VERNON — With no debate, Vernon voters passed a municipal budget of nearly $1,962,032 with $1.6 million of that to be raised from taxes. The remainder is expected to be raised through revenues received by the town and nearly $37,000 carried over from the current fiscal year, which ends June 1.
The approved budget was a $68,000 increase over last year’s budget of $1,894,285.
Most of the discussion during Sunday’s annual Town Meeting revolved around solid waste disposal and the town’s pay-as-you-throw program.
Article 13 asked voters to appropriate $108,000 for municipal refuse and town-wide recycling. The total does not include funds for state-mandated composting, for which each homeowner is responsible.
“This is a law that was passed up in Montpelier,” said Chris Parker, chairman of the Vernon Select Board. The state did not provide any funding for the mandate, he said. “They say we have to do these things and they don’t even meet us halfway.”
Some people are contracting with Circle of Life, a Brookline company that charges $20 for pickups every two weeks or $32 for once a month. Other people are turning to backyard composting, said Parker, while others are bringing their food scraps to Windham Solid Waste Management District on Ferry Road in Brattleboro.
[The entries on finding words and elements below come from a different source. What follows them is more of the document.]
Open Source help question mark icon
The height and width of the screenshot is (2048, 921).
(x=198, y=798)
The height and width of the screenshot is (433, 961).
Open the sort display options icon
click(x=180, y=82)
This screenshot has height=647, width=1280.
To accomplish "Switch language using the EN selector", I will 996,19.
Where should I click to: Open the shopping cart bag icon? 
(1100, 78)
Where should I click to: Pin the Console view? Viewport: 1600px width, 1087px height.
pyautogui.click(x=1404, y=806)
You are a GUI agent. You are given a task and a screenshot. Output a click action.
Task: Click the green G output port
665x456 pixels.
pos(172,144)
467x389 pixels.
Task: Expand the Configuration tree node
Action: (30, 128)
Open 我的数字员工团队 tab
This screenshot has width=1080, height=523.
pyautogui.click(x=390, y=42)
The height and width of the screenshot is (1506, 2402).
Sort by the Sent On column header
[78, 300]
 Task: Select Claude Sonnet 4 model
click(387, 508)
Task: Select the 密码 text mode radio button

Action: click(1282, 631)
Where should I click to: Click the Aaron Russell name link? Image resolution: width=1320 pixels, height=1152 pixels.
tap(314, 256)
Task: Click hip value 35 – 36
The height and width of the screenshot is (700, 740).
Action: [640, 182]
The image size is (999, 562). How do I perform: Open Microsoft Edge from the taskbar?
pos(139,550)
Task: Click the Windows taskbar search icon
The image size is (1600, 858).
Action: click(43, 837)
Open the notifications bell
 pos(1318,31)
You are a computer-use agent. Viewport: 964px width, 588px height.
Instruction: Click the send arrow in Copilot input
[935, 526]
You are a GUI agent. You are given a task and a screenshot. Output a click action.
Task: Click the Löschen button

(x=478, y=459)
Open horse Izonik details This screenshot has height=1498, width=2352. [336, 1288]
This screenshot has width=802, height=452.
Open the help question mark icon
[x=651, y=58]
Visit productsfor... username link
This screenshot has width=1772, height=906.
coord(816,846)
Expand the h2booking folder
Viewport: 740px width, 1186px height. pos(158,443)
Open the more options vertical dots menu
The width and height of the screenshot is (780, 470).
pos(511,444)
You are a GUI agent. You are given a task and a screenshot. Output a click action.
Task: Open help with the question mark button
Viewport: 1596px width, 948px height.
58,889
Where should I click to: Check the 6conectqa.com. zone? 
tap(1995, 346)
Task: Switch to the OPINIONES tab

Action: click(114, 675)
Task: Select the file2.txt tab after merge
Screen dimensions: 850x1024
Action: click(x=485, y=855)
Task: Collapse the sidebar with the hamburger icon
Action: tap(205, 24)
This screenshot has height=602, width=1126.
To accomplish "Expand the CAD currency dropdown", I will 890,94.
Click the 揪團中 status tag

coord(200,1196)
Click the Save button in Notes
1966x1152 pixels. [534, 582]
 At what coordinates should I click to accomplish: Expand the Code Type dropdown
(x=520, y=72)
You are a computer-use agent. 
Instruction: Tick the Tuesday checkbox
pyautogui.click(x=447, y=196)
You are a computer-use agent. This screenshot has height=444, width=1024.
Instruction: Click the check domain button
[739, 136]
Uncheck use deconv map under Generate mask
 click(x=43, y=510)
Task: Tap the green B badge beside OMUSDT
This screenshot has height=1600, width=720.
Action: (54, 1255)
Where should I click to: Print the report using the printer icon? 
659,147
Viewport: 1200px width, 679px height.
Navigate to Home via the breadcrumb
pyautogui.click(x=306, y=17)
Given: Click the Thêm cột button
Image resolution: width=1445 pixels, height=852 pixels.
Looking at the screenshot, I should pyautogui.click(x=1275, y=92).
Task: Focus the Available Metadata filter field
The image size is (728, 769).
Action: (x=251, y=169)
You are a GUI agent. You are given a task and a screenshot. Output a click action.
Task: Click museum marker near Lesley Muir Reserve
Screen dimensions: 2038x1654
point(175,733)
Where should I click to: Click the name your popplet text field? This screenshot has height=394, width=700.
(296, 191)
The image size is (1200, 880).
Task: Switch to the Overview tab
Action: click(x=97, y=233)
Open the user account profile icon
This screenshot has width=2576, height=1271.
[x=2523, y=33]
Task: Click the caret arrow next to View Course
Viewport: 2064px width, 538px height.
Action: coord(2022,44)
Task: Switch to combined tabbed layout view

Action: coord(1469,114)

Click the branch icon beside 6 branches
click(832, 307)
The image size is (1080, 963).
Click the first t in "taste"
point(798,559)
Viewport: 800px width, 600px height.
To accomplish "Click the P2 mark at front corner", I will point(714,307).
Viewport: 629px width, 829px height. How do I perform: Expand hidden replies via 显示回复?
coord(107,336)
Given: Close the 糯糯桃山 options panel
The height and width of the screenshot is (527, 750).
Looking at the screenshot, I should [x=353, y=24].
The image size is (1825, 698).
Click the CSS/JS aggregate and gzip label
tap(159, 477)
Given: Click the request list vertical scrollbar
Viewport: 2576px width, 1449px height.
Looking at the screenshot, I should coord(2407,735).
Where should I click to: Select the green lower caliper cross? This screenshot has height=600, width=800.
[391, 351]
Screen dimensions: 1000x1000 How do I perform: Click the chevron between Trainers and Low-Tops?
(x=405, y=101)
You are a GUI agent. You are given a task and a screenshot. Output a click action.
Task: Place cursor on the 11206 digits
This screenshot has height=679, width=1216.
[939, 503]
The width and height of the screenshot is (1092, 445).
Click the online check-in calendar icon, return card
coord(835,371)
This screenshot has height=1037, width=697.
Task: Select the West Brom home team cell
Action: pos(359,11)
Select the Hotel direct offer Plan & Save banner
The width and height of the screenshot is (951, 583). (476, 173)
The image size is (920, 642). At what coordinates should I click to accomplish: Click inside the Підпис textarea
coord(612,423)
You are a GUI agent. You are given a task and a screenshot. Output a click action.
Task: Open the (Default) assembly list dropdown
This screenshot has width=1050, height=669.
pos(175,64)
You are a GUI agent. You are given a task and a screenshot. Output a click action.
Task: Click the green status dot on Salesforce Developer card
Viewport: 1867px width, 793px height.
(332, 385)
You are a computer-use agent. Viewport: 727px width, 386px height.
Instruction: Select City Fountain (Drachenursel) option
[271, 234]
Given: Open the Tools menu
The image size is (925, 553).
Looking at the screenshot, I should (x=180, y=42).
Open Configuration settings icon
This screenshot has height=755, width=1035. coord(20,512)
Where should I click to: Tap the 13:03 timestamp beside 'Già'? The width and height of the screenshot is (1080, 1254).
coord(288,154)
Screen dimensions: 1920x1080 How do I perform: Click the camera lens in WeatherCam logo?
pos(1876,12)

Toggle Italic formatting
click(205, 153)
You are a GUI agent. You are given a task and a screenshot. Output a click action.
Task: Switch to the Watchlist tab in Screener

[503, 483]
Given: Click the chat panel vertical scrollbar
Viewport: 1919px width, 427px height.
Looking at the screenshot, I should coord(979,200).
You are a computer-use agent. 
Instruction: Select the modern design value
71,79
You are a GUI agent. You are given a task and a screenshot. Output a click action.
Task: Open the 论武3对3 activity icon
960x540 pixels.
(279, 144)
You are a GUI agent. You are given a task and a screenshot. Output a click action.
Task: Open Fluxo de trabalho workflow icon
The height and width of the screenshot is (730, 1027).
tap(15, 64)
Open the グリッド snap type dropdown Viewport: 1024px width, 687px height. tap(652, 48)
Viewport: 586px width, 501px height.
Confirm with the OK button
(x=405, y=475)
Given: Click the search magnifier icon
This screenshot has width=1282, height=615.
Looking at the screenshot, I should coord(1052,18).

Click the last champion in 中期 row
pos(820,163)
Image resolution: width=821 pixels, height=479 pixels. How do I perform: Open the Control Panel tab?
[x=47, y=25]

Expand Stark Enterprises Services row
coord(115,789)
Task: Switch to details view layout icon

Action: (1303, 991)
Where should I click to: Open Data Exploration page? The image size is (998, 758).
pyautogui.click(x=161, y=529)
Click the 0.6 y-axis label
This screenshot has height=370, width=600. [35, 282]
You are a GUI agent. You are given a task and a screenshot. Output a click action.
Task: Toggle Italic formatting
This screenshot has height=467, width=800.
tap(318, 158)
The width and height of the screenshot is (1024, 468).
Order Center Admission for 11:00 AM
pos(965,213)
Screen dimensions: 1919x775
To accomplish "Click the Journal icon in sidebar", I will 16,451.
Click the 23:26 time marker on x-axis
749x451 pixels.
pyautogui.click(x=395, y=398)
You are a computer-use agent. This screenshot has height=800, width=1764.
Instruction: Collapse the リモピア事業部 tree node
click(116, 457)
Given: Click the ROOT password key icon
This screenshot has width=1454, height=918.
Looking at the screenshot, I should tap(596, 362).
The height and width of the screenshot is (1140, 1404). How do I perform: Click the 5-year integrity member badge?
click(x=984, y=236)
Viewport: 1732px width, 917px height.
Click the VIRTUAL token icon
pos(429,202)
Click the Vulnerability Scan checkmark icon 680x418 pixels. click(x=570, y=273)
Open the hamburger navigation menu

Voters approved another $14,518 for Windham Solid Waste, which hosts hazardous materials disposal days across the county that are available to any Vernon resident.
Jean Carr, a member of the Select Board, said the solid waste district also helps towns with educational materials and provides resources to towns that are considering programs such as Vernon’s pay-as-you-throw progam.
Article 15 asked town voters if they wanted to continue the town’s pay-as-you-throw program.
Parker said he did not support continuing the program, as did several voters who stood up to speak on the article.
“It seems like every year, when this comes around, we always have to raise money to make the difference of what we don’t collect from pay-as-you-throw,” said George Pond, who recommended the town go back to just paying for curbside collection.
But Carr said the state has mandated that town taxes can not be used to pay for curbside trash pickup unless it has a pay-as-you-throw program. She said the program “had a little bit of a rough start,” with having to pay for the bags in advance.
The bags cost 5 cents each, for which the town charges $5.
Eventually, said Carr, the cost of the bags should cover the cost of the program.
But Town Treasurer Cindy Turnley noted the program is still operating a deficit.
Dan Rosinski, who said he was “kind of” on the solid waste disposal committee, noted that perhaps that’s because Vernon residents have been so good at recycling and don’t need to purchase as many bags for their disposable trash.
Currently, said Town Clerk Tim Arsenault, the town has 25 to 30 boxes of small bag roles, with 50 rolls in each box, and about 50 boxes of large bags.
Jessica Freeman, with a baby on her hip, said she was in favor of the program.
“I have had at least one kind in diapers for the past six years,” she said. Having to haul all those diapers to Windham Solid Waste was “not super desirable.”
“Having a town-wide pay-as-you-throw system is better than each household having to figure out a way to dispose of their trash,” said Freeman.
She asked voters to also think about senior citizens and young families who may not have the ability to arrange for trash disposal.
In a town that is encouraging its young people to stay or asking young families to move in, said Norma Manning, who was in favor of keeping the program, “It behooves us to not to do anything that further burdens young people.”
Other articles passed included $91,000 for the Vernon Free Library, and nearly $161,000 for the capital plan, of which only $37,000 needs to be raised from taxes.
Another $25,000 was raised to be added to the professional services fund, which is mostly used for legal fees. At the time of the vote, the fund had $212,800 in it.
Other yes votes included $10,000 for the emergency repair and replacement fund and $100,000 for the town road upgrading fund, which, at the time of the vote, had nearly $260,000 in it. Last year, $162,000 was used out of the fund to maintain the town roads.
David Walker, highway foreman, said if the town gets 80 percent of the cost from the state, Tyler Hill Road will be repaired. If the grant is not received, the town will work on Stebbins Road instead, he said.
Voters also approved $40,000 for the culvert fund, $2,500 to maintain town parking lots and $10,000 for the elderly assistance fund. Another $1,100 was approved for use by the Vernon historians for records preservation, retention and promotion of history educational initiatives and insurance coverage.
However, when it came time to approve $3,250 for Visiting Nurses and Hospice of Vermont and New Hampshire, $2,100 for Southeast Vermont Community Action and $1,850 for Health Care and Rehabilitation Services, voters balked.
“These are all worthy charities,” said Board member Jeff Dunklee, “but I’ve never felt comfortable taking taxpayer money and determining which charities I wish to support.”
Faith Jobin agreed, saying people should donate from their own funds and not be required to donate via taxes.
Vernon voters approved $15,000 for the town’s emergency management office and amended down the request for $20,000 for the town’s farmland protection fund to $9,354, to bring the total in the fund up to $250,000. Another $6,618 was approved to support Southeastern Vermont Economic Development Strategies.